(Element lookup data)
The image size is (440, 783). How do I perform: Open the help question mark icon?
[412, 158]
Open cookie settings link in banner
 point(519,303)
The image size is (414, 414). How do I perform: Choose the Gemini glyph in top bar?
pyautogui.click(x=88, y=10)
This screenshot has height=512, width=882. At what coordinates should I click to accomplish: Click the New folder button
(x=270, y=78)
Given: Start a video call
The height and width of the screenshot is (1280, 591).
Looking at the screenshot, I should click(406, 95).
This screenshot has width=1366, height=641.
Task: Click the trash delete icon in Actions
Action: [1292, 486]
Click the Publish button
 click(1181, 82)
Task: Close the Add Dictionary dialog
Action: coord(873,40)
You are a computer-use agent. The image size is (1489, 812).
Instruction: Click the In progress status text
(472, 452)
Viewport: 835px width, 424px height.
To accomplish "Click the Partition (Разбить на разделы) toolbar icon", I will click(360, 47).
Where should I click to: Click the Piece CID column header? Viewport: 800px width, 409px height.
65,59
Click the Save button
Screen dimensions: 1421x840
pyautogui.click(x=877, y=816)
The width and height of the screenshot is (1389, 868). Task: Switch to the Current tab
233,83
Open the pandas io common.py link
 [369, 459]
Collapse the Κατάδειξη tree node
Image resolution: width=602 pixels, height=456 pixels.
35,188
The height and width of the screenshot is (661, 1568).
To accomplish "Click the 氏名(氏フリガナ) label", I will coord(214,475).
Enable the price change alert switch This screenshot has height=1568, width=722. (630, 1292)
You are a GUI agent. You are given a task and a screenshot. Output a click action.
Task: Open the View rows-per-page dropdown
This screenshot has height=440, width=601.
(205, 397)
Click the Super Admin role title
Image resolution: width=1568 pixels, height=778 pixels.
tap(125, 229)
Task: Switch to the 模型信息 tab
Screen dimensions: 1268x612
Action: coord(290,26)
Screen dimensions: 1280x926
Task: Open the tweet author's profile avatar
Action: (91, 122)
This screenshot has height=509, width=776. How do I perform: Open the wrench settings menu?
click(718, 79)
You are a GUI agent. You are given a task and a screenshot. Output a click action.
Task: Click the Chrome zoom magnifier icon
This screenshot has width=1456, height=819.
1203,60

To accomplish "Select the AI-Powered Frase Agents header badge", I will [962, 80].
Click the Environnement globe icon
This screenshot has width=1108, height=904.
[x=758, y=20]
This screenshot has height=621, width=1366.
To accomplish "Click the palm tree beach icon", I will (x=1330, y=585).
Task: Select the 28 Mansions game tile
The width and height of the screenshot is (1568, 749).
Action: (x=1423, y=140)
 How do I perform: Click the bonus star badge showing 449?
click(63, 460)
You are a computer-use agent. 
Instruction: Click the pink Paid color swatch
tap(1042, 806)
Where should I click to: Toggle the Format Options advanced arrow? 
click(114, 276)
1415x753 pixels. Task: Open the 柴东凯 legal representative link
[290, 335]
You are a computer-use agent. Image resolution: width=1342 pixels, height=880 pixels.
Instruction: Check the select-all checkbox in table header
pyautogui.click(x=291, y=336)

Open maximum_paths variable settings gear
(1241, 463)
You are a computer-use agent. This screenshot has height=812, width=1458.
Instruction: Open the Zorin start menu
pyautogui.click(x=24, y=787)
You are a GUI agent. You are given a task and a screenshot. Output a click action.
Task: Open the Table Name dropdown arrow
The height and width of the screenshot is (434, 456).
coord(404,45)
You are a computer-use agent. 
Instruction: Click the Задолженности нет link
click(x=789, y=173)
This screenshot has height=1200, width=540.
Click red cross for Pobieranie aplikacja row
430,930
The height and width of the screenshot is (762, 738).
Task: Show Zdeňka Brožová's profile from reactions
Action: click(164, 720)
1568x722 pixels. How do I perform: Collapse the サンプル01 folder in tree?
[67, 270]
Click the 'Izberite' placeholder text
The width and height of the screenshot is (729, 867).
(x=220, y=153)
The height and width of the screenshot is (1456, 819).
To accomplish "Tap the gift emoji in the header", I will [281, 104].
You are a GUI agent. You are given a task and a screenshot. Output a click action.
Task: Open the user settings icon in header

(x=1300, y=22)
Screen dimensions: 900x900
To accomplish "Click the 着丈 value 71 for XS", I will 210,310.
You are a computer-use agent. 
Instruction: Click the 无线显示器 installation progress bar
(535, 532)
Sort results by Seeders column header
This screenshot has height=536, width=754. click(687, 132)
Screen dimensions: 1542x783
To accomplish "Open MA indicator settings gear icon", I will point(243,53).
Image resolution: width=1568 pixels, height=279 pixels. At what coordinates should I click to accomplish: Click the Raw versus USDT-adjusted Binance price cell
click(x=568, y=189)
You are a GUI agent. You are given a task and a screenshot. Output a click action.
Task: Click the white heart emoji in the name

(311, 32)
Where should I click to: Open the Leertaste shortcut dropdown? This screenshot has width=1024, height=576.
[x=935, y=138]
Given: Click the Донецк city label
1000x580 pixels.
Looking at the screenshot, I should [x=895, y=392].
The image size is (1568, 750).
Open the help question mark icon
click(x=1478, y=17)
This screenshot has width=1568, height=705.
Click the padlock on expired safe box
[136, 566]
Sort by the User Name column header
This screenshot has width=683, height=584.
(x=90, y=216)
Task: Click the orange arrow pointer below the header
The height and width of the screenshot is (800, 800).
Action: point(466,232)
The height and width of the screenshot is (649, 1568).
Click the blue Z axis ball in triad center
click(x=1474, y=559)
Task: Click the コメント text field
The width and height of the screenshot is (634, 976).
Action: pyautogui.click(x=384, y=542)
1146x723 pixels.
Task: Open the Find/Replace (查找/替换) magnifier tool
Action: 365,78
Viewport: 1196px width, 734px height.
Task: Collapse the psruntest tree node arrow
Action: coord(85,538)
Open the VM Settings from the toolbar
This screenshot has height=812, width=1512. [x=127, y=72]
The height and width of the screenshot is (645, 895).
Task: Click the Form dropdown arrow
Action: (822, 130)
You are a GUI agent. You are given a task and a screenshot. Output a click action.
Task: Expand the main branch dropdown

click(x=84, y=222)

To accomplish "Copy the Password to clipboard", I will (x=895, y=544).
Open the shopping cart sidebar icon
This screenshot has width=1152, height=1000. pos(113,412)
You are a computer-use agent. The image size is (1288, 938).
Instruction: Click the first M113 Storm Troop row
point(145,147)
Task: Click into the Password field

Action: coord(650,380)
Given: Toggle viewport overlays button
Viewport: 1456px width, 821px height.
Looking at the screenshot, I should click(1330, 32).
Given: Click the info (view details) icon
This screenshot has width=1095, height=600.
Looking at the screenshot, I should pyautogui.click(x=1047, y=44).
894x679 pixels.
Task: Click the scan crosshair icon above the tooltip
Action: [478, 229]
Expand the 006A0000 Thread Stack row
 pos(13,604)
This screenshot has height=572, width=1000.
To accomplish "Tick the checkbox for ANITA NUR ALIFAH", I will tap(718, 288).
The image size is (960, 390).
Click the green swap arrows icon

• **BRIEF**: Extract the lines from the data verbatim, beginning at the line that contains "This screenshot has height=512, width=882." and stopping after the line that contains "(x=270, y=78)".

• **COMPLETE ANSWER**:
This screenshot has height=512, width=882. At what coordinates should I click to accomplish: Click the New folder button
(x=270, y=78)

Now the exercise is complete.